- Promotional release poster
- Directed by: Gentian Koçi
- Written by: Gentian Koçi
- Produced by: Liridon Cahani Blerina Hankollari Gentian Koçi Konstantina Stavrianou
- Starring: Edgar Morais Rafael Morais
- Cinematography: Ilias Adamis
- Edited by: Myrto Karra
- Production companies: Added Value Films Artalb Film Graal S.A Maria & Mayer
- Release dates: November 21, 2022 (PÖFF); November 24, 2022 (Albania);
- Running time: 99 minutes
- Countries: Albania Greece Kosovo Portugal
- Languages: Albanian Albanian Sign Language
- Budget: €750.000

= A Cup of Coffee and New Shoes On =

2022 drama film by Gentian Koçi

A Cup of Coffee and New Shoes On (Albanian: Një filxhan kafe dhe këpucë të reja veshur) is a 2022 drama film written and directed by Gentian Koçi.

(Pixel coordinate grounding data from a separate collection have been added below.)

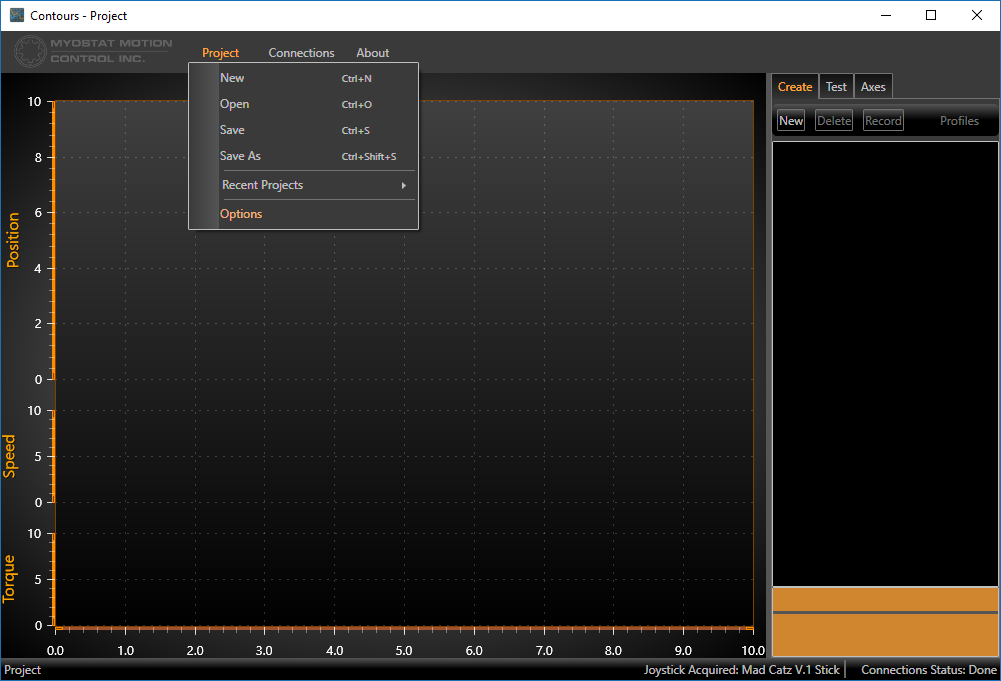Select the Create tab
This screenshot has height=681, width=1001.
point(795,87)
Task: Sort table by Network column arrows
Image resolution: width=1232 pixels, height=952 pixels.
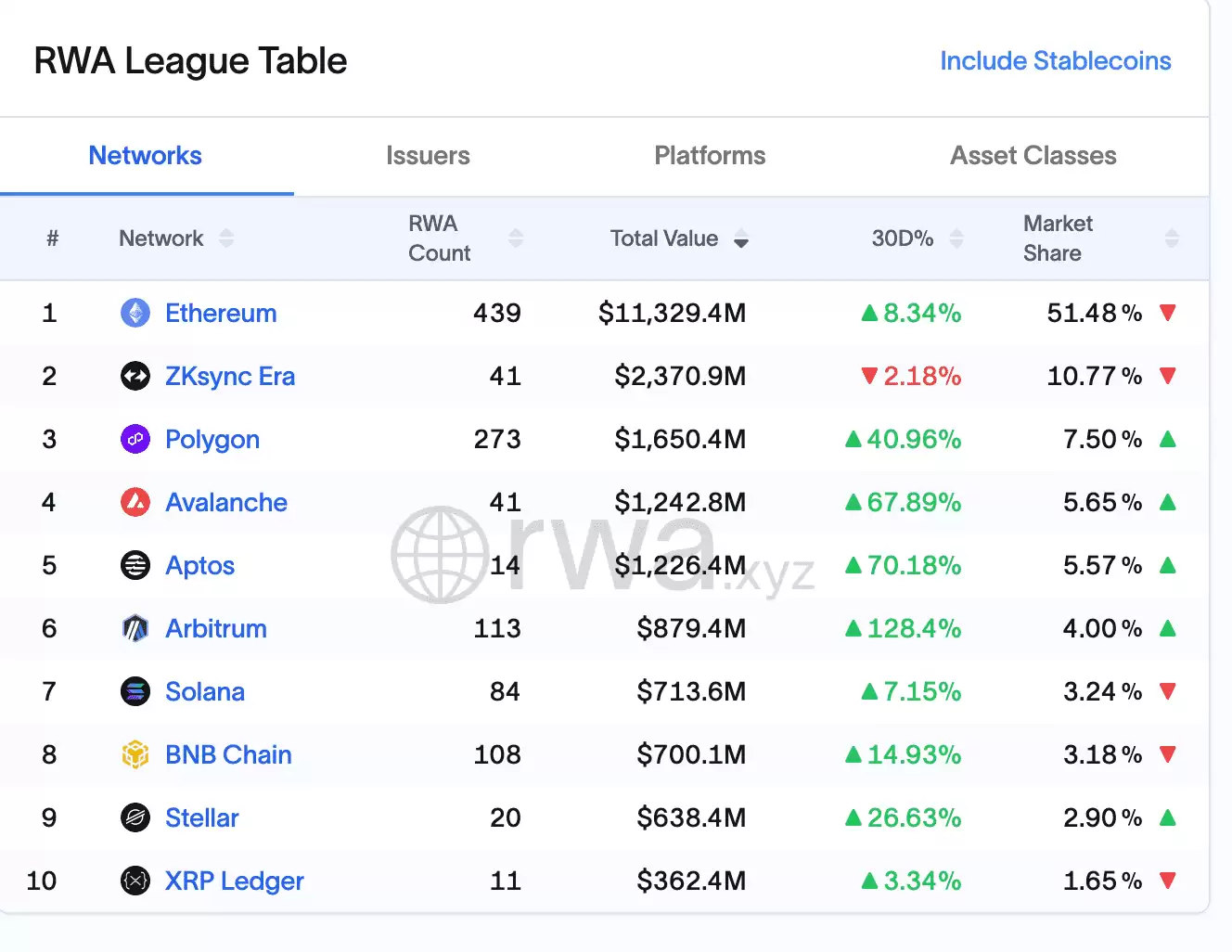Action: pos(226,238)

It is inspired on a real case where 2 deaf brothers suffer from a degenerative disease that will eventually leave them blind. It stars Edgar Morais and Rafael Morais. The film was selected to represent Albania in the Best International Feature Film category at the 95th Academy Awards. The film was nominated at the Tallinn Black Nights Film Festival in the Critics' Picks Strand section.

== Synopsis ==
In today's Tirana, Agim (Rafael Morais) and Gezim (Edgar Morais), two inseparable deaf-mute identical twin brothers in their forties, live under the same roof. One evening, Agim is driving back home when his sight gets blurred and a fatal accident nearly occurs. At the ophthalmologist, a few days later, the two brothers discover that due to a genetic and rare disease, they will separately, but progressively and irreversibly go blind.
Slowly immersing into an unbearable silenced darkness, not being able to see the world and each other anymore, the two brothers have to make a strong decision around a cup of coffee and with new shoes on.

== Cast ==
The actors participating in this film are:

- Edgar Morais as Gezim
- Rafael Morais as Agim
- Drita Kabashi as Ana

== Production ==
Koçi said he found it an intriguing idea to make a film that deals with complex and evolving human relationships and the fundamental question of what happens to a person, when they are completely immersed in darkness and communication with the world becomes difficult. The three lead actors and producer Blerina Hankollari spent six months learning Albanian sign language at the Albanian National Association of the Deaf (ANAD).

== Release ==
The film premiered on November 21, 2022, at the Tallinn Black Nights Film Festival. The film was released in Albanian theaters on November 24, 2022. In 2023 it should reach Portuguese theaters.

== Reception ==
Writing for Variety, Jessica KIang described the film as a "deeply moving brotherhood drama" and praised the film's ability to convey powerful emotions without becoming overly sentimental. She commended the actors' performances and highlighted the exceptional chemistry between the Morais brothers and their portrayal of the twins' unique bond.

In her review for Screen International, film critic Wendy Ide praised the film and described it as a "wrenchingly sad existential drama that is driven by phenomenal performances from Portuguese actor brothers Rafael Morais and Edgar Morais."